Sergei Vassilievich Rachmaninoff

Rachmaninoff

Russian composer in the Romantic style
1873 - 1943


Sergei Rachmaninoff was born on April 1, 1873, at Semyonovo, a large estate near the ancient city of Novgorod, Russia. His father, an army officer, gambled, drank, and squandered nearly all of his wife's considerable inheritance. Vassily Rachmaninoff left his wife when Sergei was nine years old, and Sergei's sister Sofia died soon thereafter. The family was forced to auction off Semyonovo to pay their debts and move to St. Petersburg, where Sergei enrolled in the conservatory to continue his piano studies.

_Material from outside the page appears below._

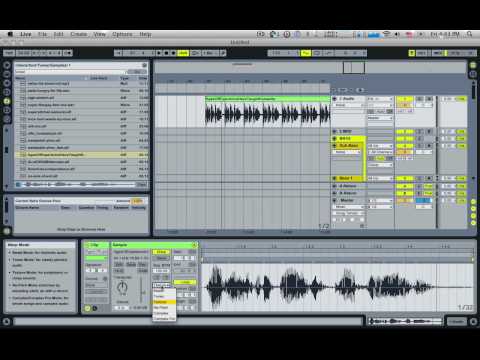Select the active yellow file browser icon

(7, 101)
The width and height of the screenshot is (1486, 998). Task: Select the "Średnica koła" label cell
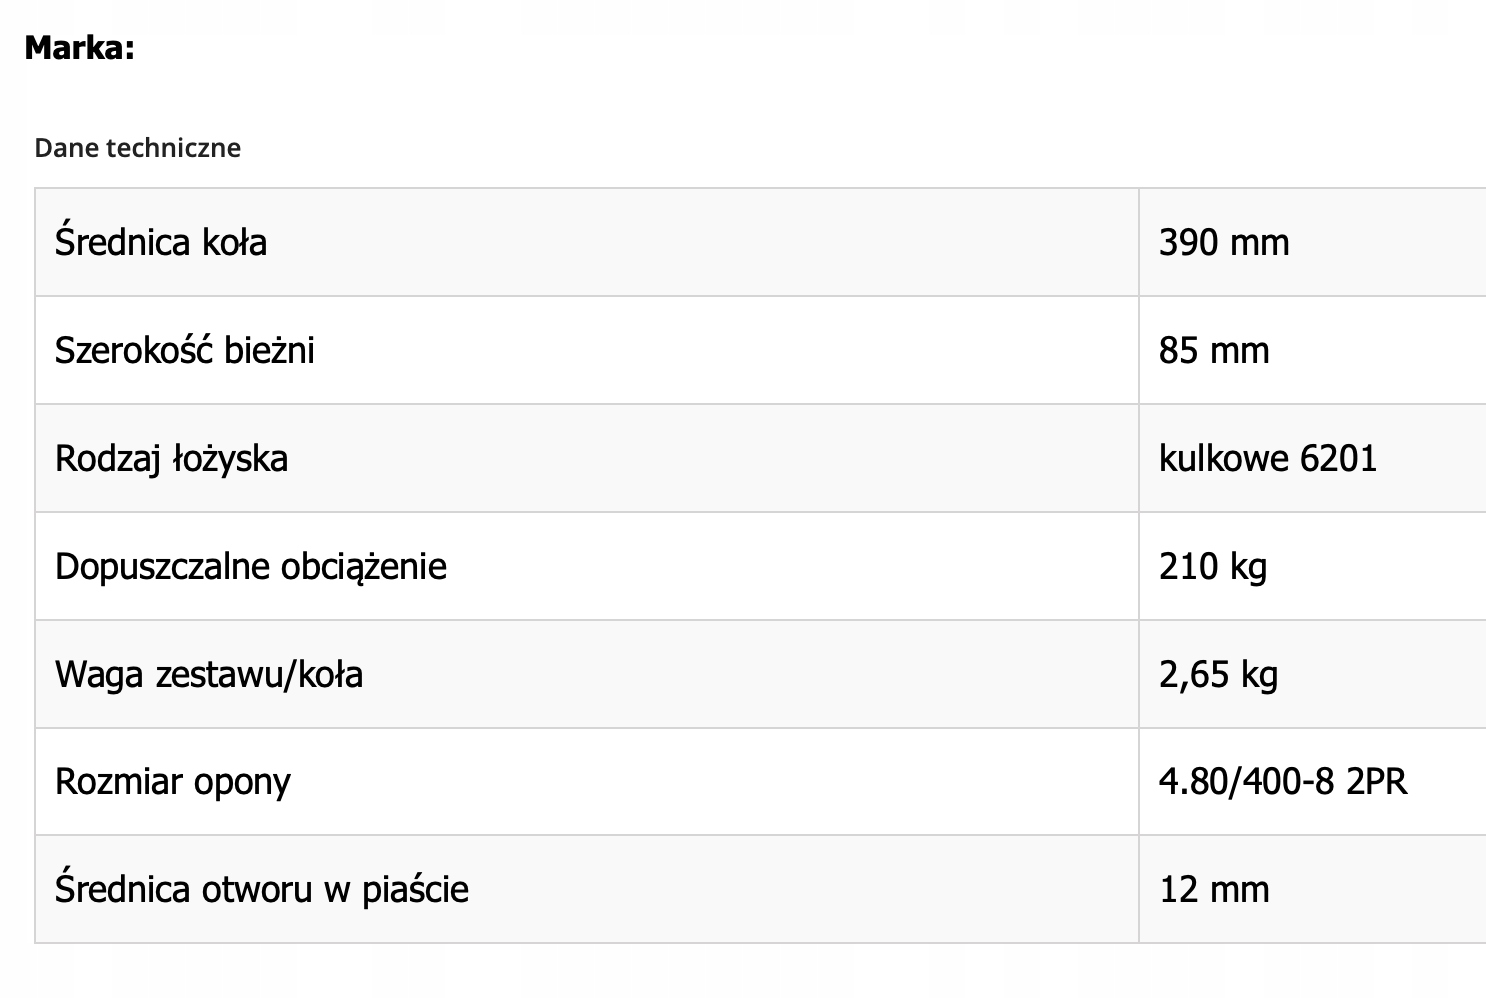pos(161,242)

By all accounts, Sergei was a problem child, but he had an extraordinary talent at the piano. Aware of his natural gift and still reeling from the troubles within his family, Sergei did not invest much effort in his studies. In 1885 he failed all of his exams at the St. Petersburg Conservatory and was sent to Moscow to study and live with Nikolai Zvereff, one of Russia's leading music teachers who taught at the Moscow Conservatory and proposed to discipline Sergei. Four years with Zvereff gave Sergei a new outlook on life as well as music. Their relationship came to an abrupt end in 1889, when Zvereff refused to give Sergei a private room to compose in and Sergei left to study with his cousin Alexander Ziloti.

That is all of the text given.